YOUR TASK ▸
Reproduce word for word the part of the text on compressor surge that runs from "According to Garrett." up to and including "heavy thrust loading.".
Segment Start: GIVEN TEXT
Two TOTALLY different things

OK, you made me go look, because I thought one (barking) was a symptom of the other (surge)

According to Garrett.
Surge is the left hand boundary of the compressor map. Operation to the left of this line represents a region of flow instability. This region is characterized by mild flutter to wildly fluctuating boost and “barking” from the compressor. Continued operation within this region can lead to premature turbo failure due to heavy thrust loading.
Surge is most commonly experienced when one of two situations exist. The first and most damaging is surge under load. It can be an indication that your compressor is too large. Surge is also commonly experienced when the throttle is quickly closed after boosting. This occurs because mass flow is drastically reduced as the throttle is closed, but the turbo is still spinning and generating boost. This immediately drives the operating point to the far left of the compressor map, right into surge.
Segment End: GIVEN TEXT
Segment Start: GIVEN INFORMATION
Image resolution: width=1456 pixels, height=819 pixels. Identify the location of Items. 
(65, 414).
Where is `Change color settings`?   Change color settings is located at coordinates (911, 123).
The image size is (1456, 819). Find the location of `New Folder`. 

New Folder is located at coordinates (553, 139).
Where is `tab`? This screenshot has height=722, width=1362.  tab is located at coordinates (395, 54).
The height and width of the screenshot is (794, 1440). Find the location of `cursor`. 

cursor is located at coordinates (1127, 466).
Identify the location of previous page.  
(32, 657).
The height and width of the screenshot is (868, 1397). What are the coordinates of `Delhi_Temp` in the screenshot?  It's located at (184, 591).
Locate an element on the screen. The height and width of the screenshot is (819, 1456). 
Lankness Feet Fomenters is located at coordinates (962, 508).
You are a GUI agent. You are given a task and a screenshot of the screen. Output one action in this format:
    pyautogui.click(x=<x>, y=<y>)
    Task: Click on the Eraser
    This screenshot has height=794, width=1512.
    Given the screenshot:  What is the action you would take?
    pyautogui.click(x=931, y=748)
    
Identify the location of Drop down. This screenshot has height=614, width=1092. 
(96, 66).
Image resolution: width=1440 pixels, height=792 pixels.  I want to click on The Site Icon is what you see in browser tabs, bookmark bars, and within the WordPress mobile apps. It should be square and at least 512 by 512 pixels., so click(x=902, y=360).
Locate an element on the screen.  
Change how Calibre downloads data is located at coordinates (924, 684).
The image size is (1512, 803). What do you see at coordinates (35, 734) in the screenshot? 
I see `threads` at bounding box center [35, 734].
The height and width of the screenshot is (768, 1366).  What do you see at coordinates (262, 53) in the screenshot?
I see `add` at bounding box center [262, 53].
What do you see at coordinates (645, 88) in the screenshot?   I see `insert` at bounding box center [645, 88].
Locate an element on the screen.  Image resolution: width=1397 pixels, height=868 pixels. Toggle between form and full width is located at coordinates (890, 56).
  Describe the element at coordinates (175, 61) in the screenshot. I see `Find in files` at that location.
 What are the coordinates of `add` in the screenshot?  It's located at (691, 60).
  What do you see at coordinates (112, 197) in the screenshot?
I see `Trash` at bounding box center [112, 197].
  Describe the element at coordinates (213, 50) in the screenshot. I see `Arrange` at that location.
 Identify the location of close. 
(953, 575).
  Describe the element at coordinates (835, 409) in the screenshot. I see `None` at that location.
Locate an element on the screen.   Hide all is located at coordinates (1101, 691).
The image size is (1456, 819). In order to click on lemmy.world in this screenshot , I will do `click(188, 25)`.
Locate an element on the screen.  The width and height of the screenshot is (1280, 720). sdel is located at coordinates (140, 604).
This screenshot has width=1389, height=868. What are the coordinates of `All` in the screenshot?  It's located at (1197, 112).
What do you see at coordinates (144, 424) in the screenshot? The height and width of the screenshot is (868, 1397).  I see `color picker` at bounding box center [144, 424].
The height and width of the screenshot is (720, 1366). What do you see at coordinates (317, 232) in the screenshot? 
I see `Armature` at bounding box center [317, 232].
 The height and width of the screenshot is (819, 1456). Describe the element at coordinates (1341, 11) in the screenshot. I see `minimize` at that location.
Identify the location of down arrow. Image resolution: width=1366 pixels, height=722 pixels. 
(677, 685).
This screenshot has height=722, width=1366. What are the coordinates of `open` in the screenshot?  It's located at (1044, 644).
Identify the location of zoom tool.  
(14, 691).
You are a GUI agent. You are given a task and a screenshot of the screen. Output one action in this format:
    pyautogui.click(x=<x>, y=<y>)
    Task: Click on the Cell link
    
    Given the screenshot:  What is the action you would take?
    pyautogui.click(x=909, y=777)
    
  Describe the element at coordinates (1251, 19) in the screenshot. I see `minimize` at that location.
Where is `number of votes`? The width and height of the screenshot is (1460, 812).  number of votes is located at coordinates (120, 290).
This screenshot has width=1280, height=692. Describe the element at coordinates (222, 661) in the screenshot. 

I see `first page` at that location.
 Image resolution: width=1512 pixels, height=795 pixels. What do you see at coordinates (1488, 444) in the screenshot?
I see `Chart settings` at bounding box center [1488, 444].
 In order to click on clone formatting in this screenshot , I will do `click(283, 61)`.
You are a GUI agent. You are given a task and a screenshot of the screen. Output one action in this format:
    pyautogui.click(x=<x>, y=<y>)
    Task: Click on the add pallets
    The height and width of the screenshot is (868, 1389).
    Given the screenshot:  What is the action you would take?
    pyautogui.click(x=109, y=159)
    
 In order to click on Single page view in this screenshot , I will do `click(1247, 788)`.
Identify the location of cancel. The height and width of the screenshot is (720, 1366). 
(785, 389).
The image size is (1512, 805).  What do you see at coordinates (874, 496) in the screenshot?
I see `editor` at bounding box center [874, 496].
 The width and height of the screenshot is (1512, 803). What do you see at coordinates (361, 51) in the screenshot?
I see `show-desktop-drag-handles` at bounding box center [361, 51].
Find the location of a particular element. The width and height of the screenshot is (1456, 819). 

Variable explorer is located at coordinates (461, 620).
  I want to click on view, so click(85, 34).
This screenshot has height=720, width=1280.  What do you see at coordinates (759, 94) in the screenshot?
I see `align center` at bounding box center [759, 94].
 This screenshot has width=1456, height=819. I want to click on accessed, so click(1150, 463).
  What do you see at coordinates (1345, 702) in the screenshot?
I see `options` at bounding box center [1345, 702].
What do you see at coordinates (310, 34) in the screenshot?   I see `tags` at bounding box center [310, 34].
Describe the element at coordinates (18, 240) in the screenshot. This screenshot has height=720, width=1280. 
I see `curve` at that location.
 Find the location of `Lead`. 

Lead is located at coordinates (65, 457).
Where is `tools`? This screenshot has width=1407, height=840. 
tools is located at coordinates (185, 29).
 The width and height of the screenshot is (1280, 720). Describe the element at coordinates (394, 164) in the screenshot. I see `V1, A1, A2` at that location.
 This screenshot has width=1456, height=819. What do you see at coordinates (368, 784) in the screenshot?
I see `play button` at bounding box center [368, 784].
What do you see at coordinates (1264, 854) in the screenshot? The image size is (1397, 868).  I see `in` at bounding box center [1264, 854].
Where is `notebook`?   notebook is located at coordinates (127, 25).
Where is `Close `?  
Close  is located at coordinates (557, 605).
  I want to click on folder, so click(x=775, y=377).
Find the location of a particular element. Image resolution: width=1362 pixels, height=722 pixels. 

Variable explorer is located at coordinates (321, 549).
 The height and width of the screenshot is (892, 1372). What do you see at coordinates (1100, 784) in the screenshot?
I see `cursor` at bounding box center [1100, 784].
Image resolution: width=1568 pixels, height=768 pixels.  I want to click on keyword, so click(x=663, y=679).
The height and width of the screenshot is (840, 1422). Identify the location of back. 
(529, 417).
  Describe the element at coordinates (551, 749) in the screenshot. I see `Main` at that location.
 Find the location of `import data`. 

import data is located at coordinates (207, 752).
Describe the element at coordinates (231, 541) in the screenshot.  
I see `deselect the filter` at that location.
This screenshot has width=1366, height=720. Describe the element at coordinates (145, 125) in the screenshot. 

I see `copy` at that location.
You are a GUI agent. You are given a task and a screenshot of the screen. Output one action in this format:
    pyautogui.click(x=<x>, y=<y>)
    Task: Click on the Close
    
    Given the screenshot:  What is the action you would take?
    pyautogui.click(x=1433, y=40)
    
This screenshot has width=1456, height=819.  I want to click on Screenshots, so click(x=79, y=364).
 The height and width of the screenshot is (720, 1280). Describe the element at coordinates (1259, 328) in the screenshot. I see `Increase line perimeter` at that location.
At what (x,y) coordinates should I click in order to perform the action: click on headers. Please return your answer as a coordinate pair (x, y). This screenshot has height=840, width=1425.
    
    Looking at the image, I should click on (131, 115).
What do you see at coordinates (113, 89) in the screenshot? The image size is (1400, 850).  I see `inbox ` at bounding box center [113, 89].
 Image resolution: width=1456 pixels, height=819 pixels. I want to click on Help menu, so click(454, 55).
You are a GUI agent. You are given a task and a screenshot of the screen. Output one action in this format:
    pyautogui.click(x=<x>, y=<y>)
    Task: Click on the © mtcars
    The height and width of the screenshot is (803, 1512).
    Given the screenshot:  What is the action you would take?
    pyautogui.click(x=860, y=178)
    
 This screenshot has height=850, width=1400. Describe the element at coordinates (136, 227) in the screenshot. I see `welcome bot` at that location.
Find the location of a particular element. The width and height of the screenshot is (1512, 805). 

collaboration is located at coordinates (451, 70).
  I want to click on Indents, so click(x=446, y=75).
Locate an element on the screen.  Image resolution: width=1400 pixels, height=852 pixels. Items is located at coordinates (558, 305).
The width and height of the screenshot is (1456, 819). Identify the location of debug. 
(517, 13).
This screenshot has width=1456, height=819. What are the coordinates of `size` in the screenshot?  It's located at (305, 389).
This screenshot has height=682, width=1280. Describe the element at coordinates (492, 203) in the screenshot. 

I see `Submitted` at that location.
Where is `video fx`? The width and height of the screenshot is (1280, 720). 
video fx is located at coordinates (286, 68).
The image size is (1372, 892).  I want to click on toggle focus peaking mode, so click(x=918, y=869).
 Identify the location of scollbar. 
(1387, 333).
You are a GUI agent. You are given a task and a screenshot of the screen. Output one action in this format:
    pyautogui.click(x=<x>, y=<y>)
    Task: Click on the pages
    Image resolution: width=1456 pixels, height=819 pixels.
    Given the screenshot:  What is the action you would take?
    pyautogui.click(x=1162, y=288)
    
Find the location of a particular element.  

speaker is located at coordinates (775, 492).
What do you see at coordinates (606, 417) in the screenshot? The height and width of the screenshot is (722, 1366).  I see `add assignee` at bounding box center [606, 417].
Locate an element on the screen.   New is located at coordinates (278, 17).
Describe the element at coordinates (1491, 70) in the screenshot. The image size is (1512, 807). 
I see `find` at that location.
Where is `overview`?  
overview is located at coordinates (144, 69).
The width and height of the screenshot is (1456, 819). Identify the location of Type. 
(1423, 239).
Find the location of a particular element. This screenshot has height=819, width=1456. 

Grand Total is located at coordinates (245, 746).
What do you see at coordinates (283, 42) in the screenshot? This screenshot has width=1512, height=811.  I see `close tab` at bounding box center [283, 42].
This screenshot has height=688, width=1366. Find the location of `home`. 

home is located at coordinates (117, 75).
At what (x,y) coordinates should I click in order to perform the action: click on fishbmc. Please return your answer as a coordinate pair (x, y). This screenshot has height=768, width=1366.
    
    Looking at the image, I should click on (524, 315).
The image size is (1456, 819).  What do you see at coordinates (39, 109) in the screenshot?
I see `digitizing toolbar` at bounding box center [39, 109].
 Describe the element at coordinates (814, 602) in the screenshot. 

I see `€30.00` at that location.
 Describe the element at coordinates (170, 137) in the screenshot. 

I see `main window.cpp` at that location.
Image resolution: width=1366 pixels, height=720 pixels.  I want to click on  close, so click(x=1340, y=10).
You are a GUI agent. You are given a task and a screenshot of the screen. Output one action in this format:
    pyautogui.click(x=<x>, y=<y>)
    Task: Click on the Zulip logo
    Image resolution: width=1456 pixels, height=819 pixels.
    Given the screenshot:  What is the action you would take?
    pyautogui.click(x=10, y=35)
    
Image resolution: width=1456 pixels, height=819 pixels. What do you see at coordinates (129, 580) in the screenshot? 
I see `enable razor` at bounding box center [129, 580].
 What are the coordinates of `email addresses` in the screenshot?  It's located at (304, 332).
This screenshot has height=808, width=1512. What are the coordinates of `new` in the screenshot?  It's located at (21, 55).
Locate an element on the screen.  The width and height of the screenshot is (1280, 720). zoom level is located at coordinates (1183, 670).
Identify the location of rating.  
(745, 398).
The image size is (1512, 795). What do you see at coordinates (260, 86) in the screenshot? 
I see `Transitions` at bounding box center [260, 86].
Segment End: GIVEN INFORMATION
SOLUTION FOR THIS EXERCISE ▸
According to Garrett.
Surge is the left hand boundary of the compressor map. Operation to the left of this line represents a region of flow instability. This region is characterized by mild flutter to wildly fluctuating boost and “barking” from the compressor. Continued operation within this region can lead to premature turbo failure due to heavy thrust loading.